The app now lets you load in a folder of images and traces each one. It saves the file handles and all data from analyses so the next time you open the app it still has all your data. You do need to grant it permission for it to see the files, but that's a single button press.

image

in this image, video-frames is a folder on my computer

It has the size of the image hard coded, and there's no way to make a custom crop, it uses the crop that you built into python. The add video button doesn't work, the video wouldn't load, I think because of a bug in Chrome. The Native File System API is very new, so that's expected. I was imagining something that would let you select specific frames to trace, I'm not sure what the best UI is.

I do want to talk about this, I have some time over the holidays since we aren't traveling this year. Since I'm only doing this for fun, and realistically this isn't going to stay fun forever, I want to get it to a place that it can be shared and iterated on by you or other people in the community.

lingjzhu commented 3 years ago

@stutrek This looks amazing! I am sorry that I should have followed up earlier. I fell ill this week and took time off. I understand this is a lot of work and appreciate that. I should contribute my part to it. I do not know Java nor JS, but I think I could debug the model. Let me play with your code first.

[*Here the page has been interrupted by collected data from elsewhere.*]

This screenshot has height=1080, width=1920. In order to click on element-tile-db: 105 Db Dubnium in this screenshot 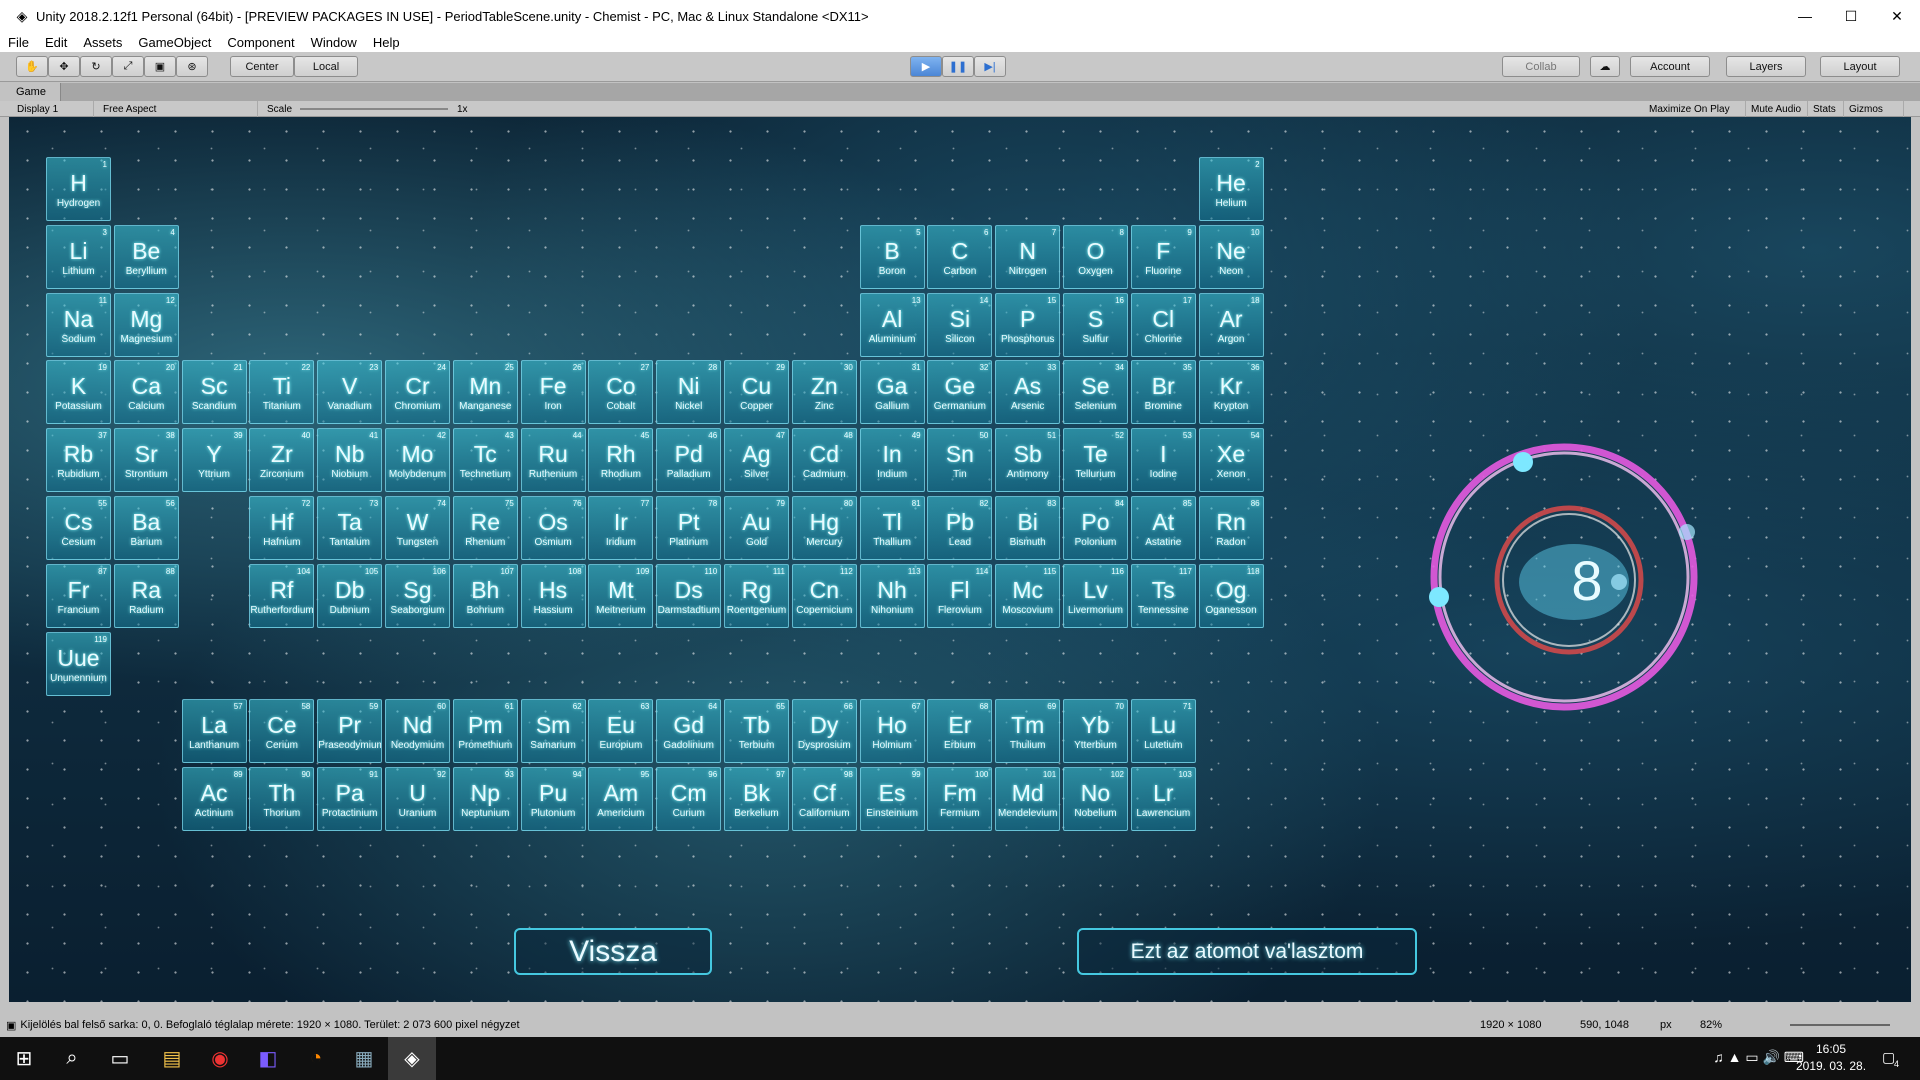, I will do `click(350, 596)`.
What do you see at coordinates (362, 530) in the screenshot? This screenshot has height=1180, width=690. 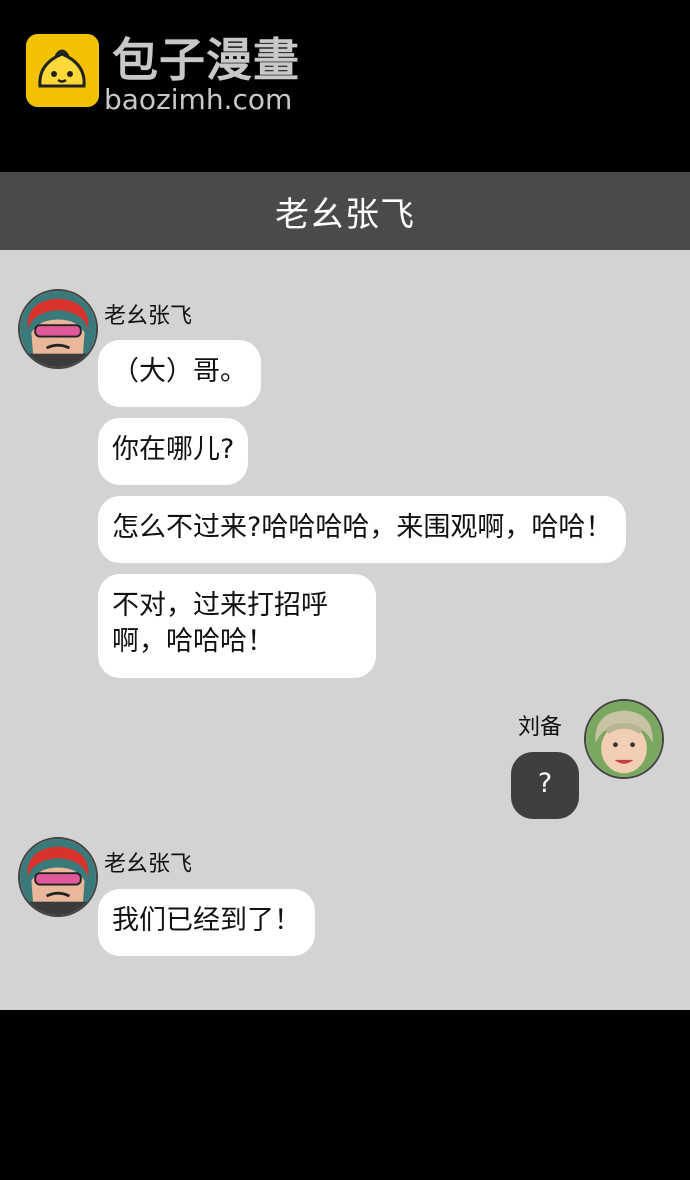 I see `message-bubble: 怎么不过来?哈哈哈哈，来围观啊，哈哈！` at bounding box center [362, 530].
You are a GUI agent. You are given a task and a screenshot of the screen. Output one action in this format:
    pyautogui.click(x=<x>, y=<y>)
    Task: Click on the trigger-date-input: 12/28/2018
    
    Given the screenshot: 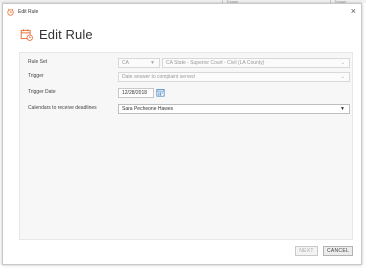 What is the action you would take?
    pyautogui.click(x=136, y=93)
    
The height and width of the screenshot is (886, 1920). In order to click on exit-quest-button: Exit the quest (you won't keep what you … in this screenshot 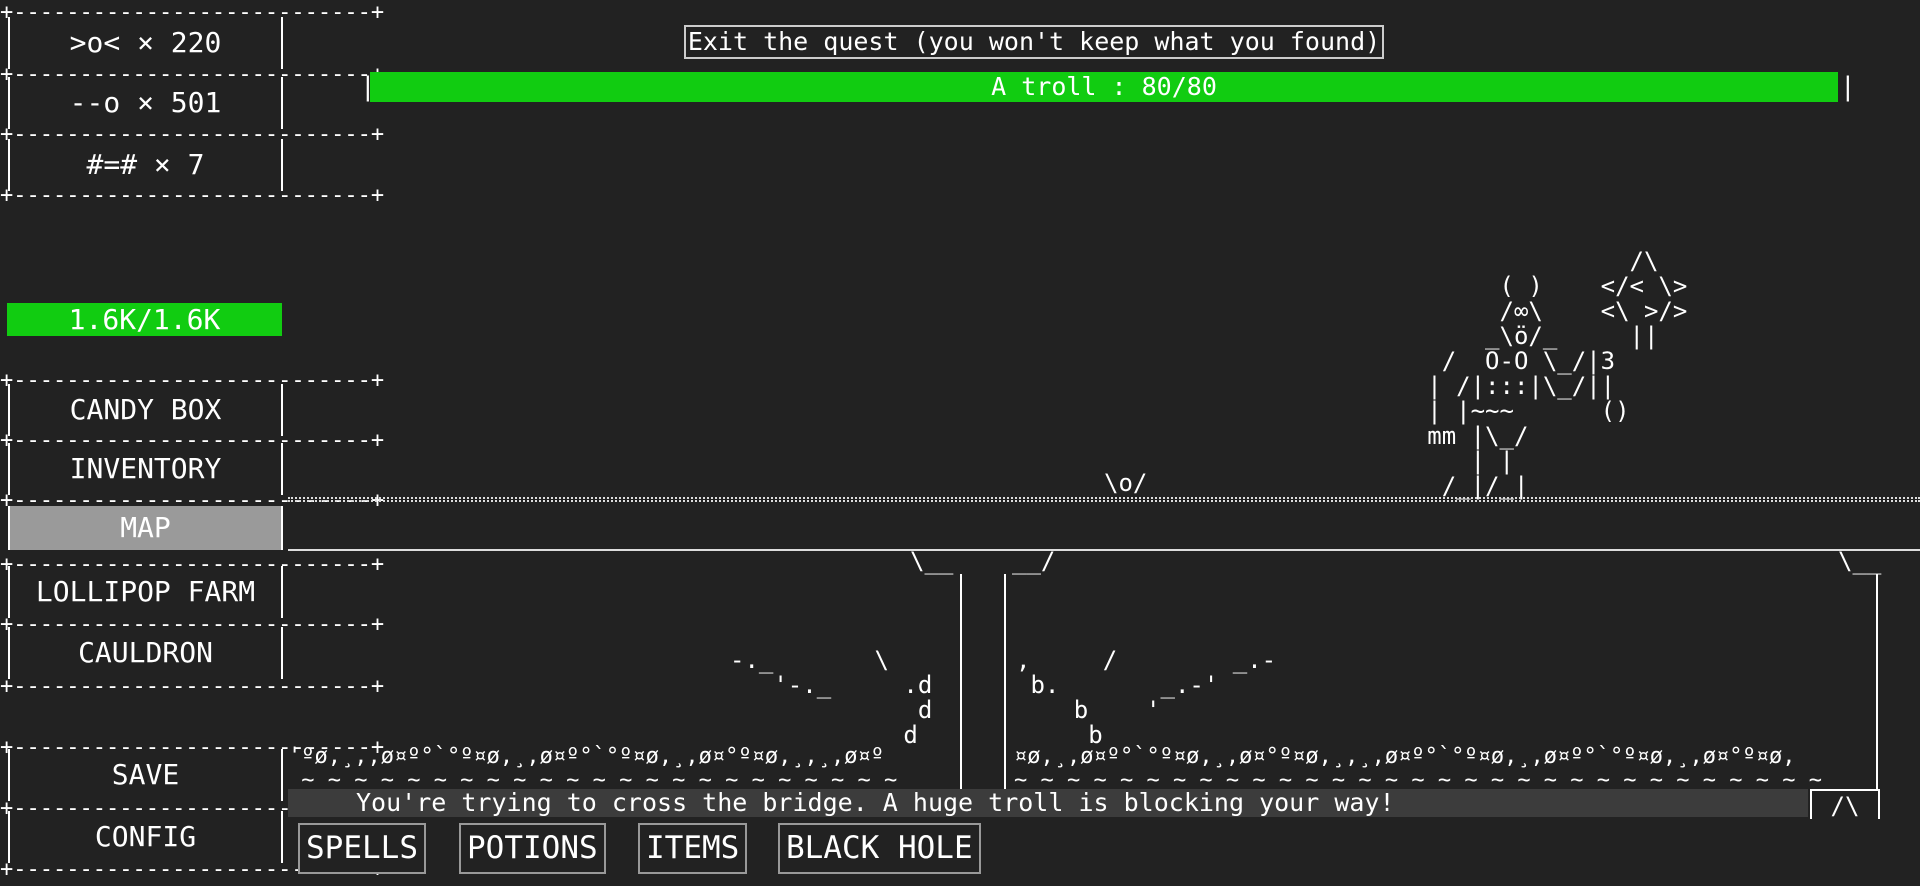, I will do `click(1034, 42)`.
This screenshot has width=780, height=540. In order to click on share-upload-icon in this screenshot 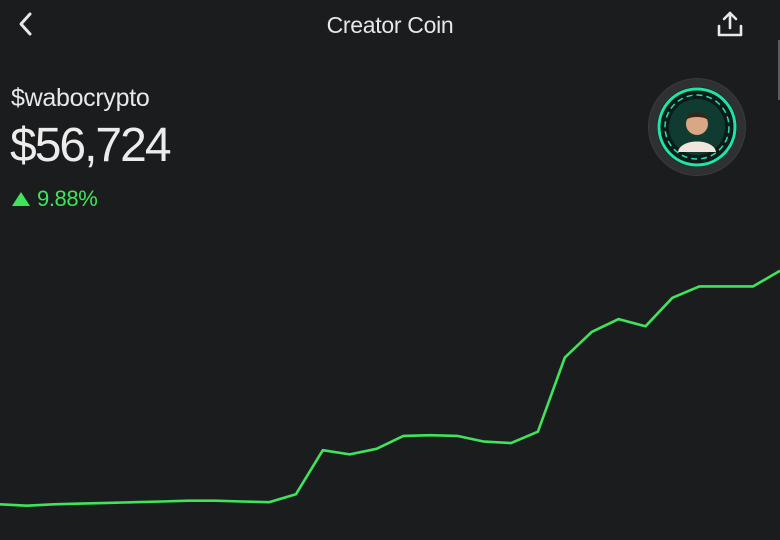, I will do `click(730, 24)`.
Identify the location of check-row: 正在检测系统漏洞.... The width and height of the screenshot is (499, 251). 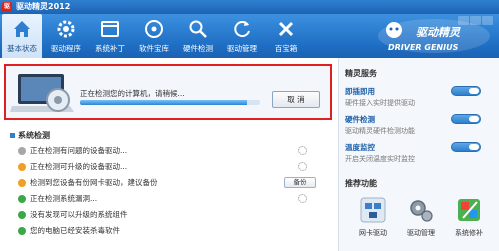
(173, 199).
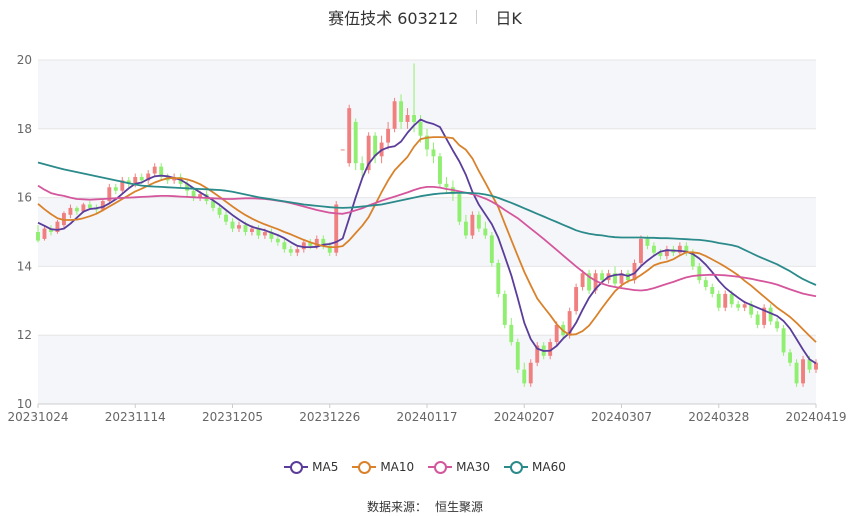 Image resolution: width=850 pixels, height=516 pixels. What do you see at coordinates (474, 467) in the screenshot?
I see `legend-label-ma30: MA30` at bounding box center [474, 467].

If you think talking is a good idea, would you mind if I reach you by email? Perhaps we can set up some time for it? Thanks!

stutrek commented 3 years ago

Yes, email me. My email is on my github profile.

All the code I wrote is TypeScript, which is JavaScript with types. The app only works in Chrome because it uses a new browser API for loading files.

Here are some of the tools I used:

Right now I don't think it's worth looking at how it sends data to the server over the socket. The socket and the queue are entangled, it will have to be rewritten for manual crop, and changed again for tensorflow.js.